G: Well it always has been since the beginning, because we were always learning from each other. The economic development techniques that people use here were learned from women in the Third World, and some of the journalistic techniques that they use there were learned from here. So there’s always been a lot of connection. I think in general we probably feel more connected to each other’s women’s movements than to our own governments.

BS: When it comes to activism, you were talking about second wave, third wave. Where do you think the most successful tactical choice is for third wave feminists or activists today? There is a big question between going through the government or grassroots, and I know that that’s not mutually exclusive, but do you see there being any particular focus?

G: Well if it’s election time, you focus on the election. And if you are living in a situation of violence, you focus on getting out. You just kind of focus where your experience and expertise is. In a general way, I would say it’s usually more helpful to focus on the bottom, because like trees, change grows from the bottom. But every situation is different. I would avoid “shoulds.”

BS: I guess the deeper question is, how do you see people getting more engaged in the feminist movement, being brought in the fold of feeling like it’s their movement as well?
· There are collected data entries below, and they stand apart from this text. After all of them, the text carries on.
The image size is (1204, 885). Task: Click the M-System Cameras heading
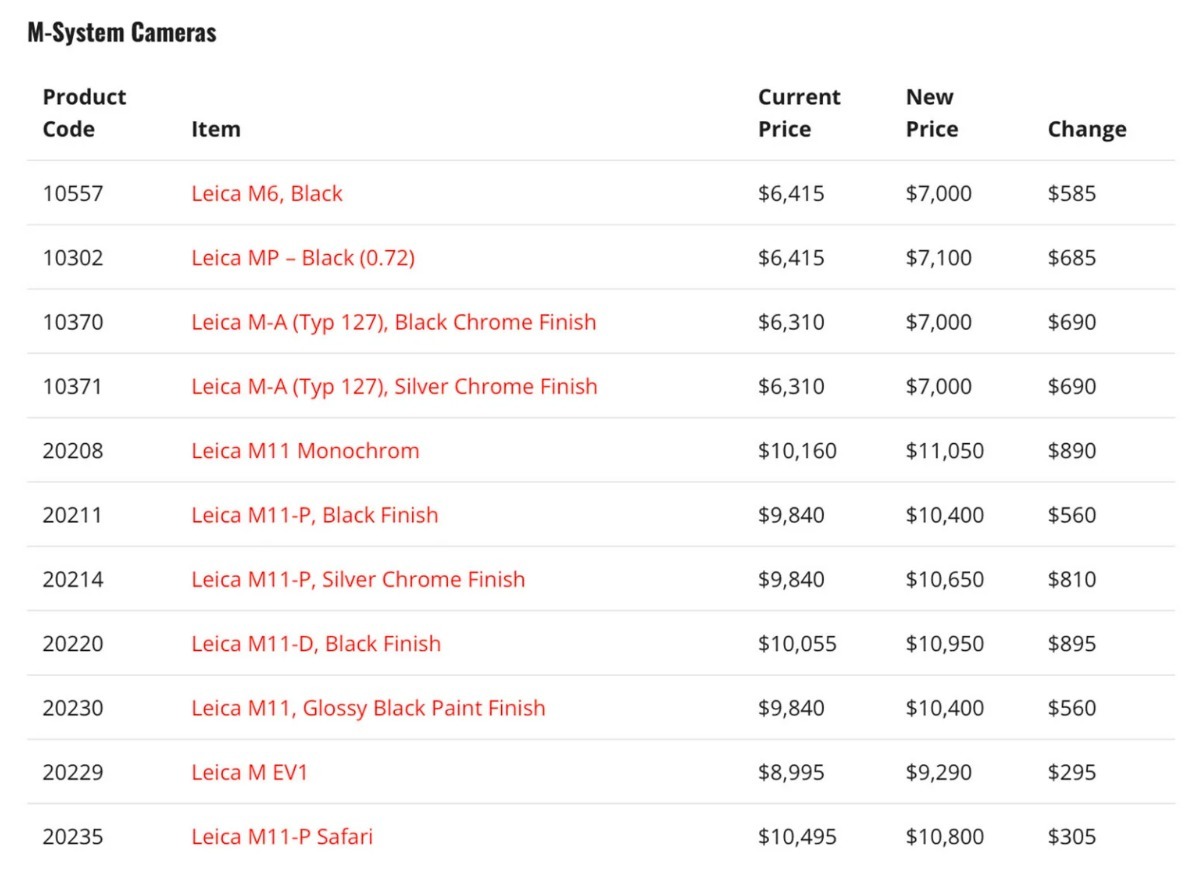(121, 32)
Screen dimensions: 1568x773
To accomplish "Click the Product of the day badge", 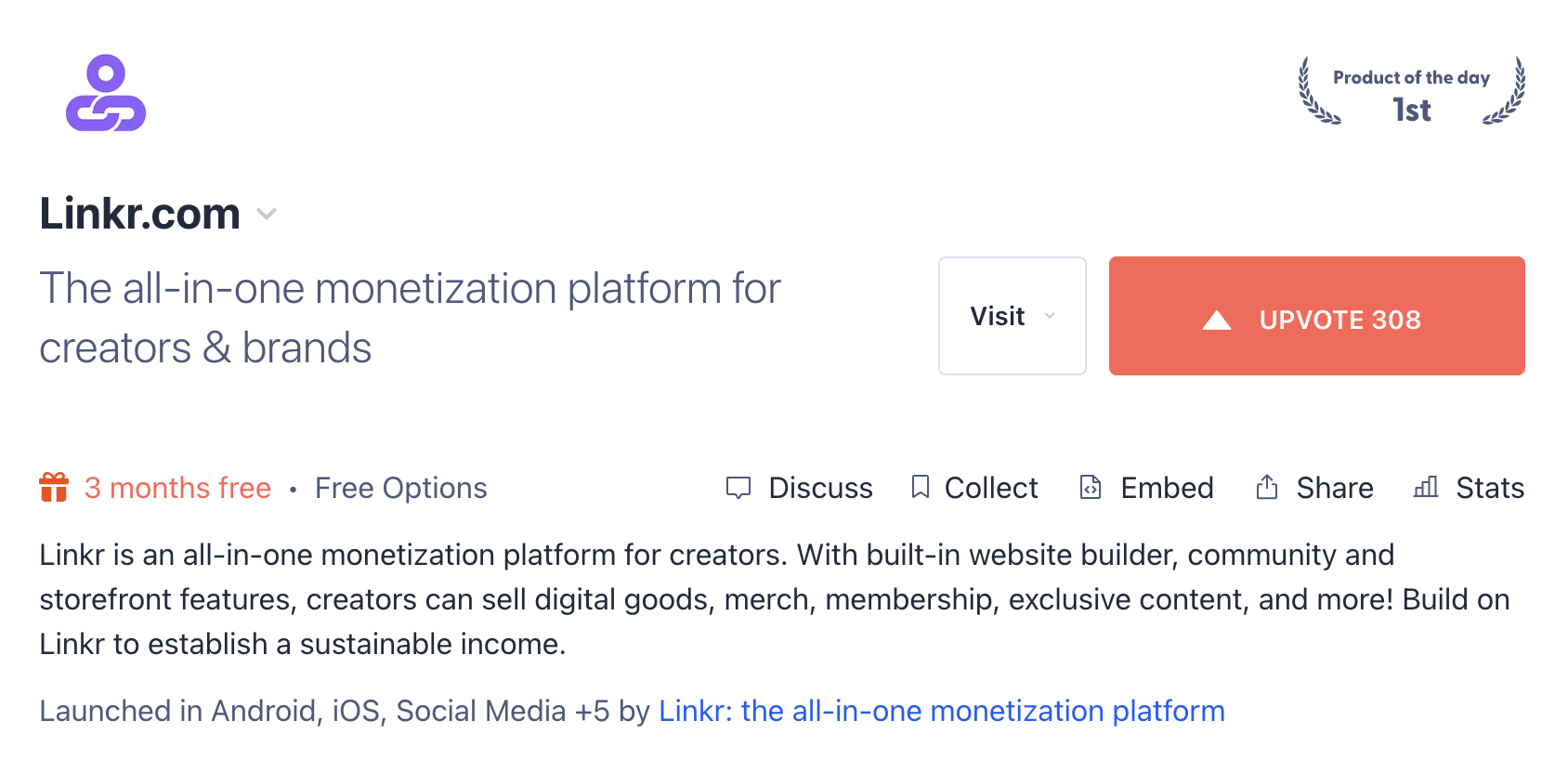I will [x=1411, y=91].
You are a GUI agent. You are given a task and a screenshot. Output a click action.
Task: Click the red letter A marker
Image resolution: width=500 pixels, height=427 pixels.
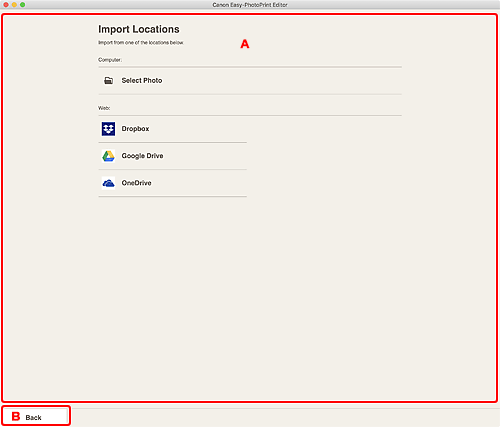click(245, 44)
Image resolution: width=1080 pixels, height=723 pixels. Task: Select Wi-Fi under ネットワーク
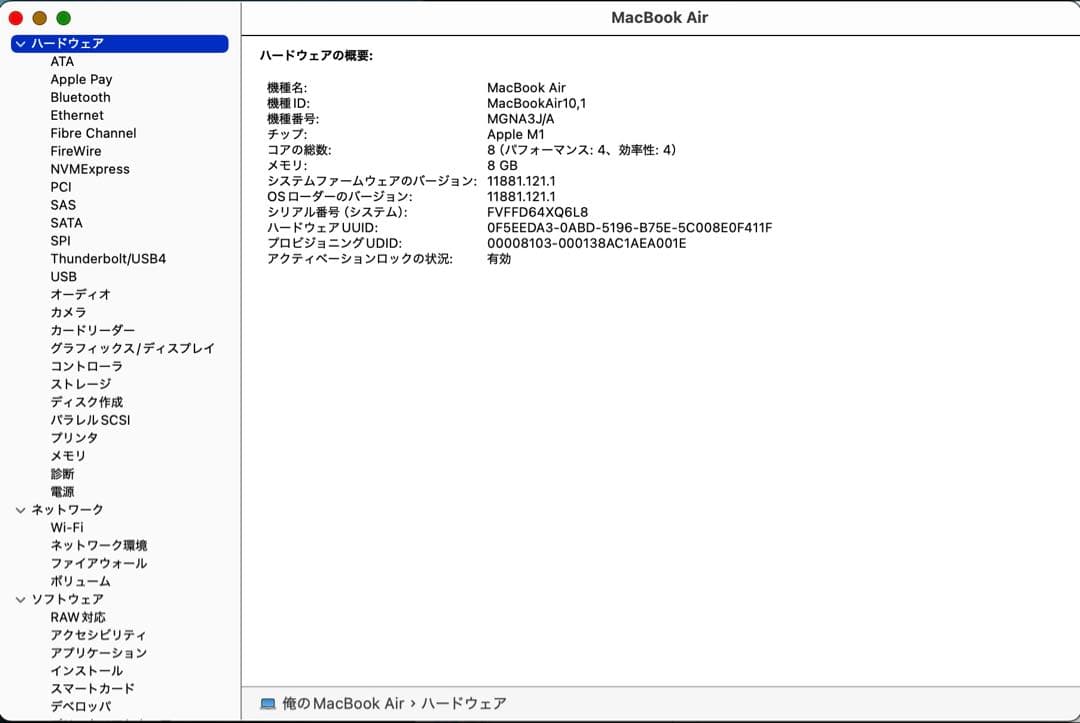click(x=66, y=527)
Is it a kind of grassroots –

G: It’s on campus. In addition to what everybody’s already doing, you can get some of the Men Against Violence groups, or perhaps you already have, to come and speak on campus, so that men feel welcome and see that it’s in their interest also to play these roles. It’s organic. You know what I mean? And some kinds of slogans and T-shirts and so on should be considered so they are inclusive. For instance, Equality Now and Apne Aap have a T-shirt that says, “Eroticize Equality.” Because the problem is, for men and women, the idea that sexuality is about dominance and submission, when, in fact, cooperation is a lot more fun, to put it my way. So some of it, a lot of it, is just about empathy.

PJ: If you look forward to what you hope will happen in the next generation, what is the most important thing that you wish for women who are younger, for what they want to achieve or experience or understand?

G: I just want them to be able to – you know, I was doing a discussion with Oprah with a whole bunch of students from Barnard, and we were talking about all these things, and at the end, one of the women in the back said, “Women need enough power to do what makes them happy.” You know, obviously, if we were going to address what involves the biggest number of women, reproductive freedom is a fundamental human right–like freedom of speech, the most basic right. Freedom from violence, since women worldwide are still like 70% at least of all victims of violence. Equality in the family, democracy in the family, since the family is the microcosm of everything else, so if you have inequality and violence in the family, it normalizes it in the street, for foreign policy, for every place else. So I would say probably those three things affect the most people: reproductive freedom, freedom from violence, and democratic families. But there may well be someone sitting at this table who has a great idea to do something else that wouldn’t come under those umbrellas and that would really be great, and make all kinds of change.

BS: In your own words, how would you personally define feminism?

G: I’d just go to the dictionary, it’s not bad. [laugh]
The belief in the full social, economic, political equality of females and males. I would also say acting on it, I would add that to the dictionary, not just believing it.